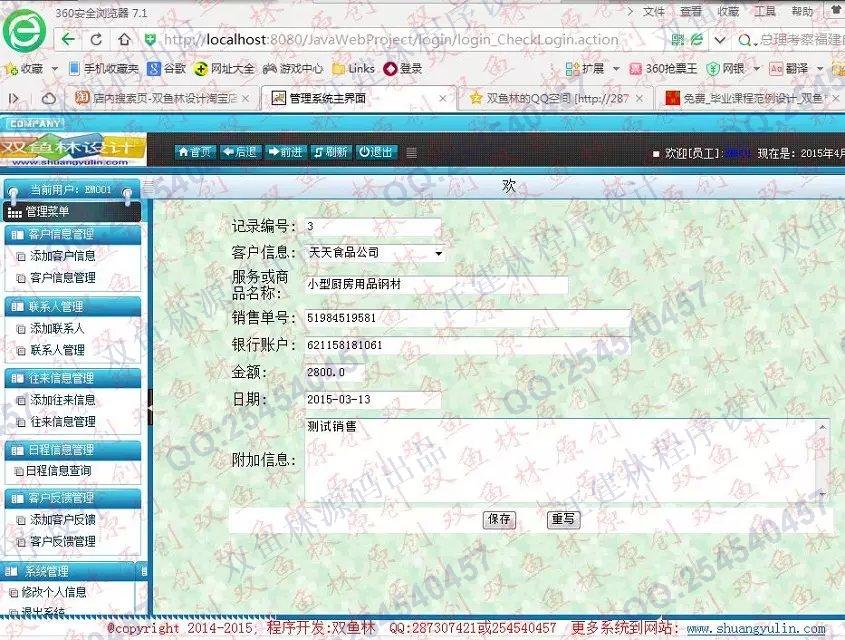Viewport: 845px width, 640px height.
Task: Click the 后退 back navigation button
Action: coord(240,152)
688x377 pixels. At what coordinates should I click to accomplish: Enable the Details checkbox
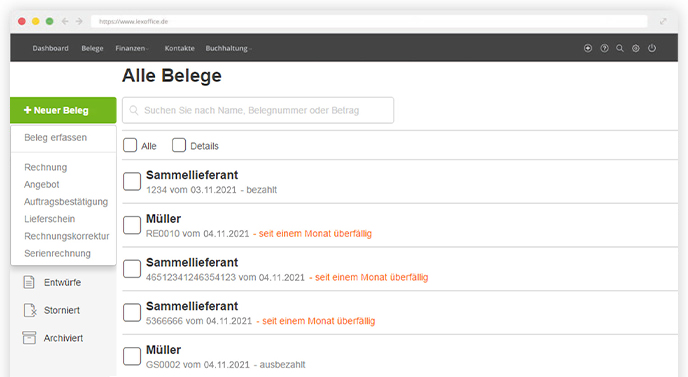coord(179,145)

**What is expected**
Your task is to reproduce exactly the lines running from the line that contains "688x377 pixels. At" to the end of the records, pictures excluded.

**Solved exercise**
688x377 pixels. At what coordinates should I click to accomplish: Enable the Details checkbox
coord(179,145)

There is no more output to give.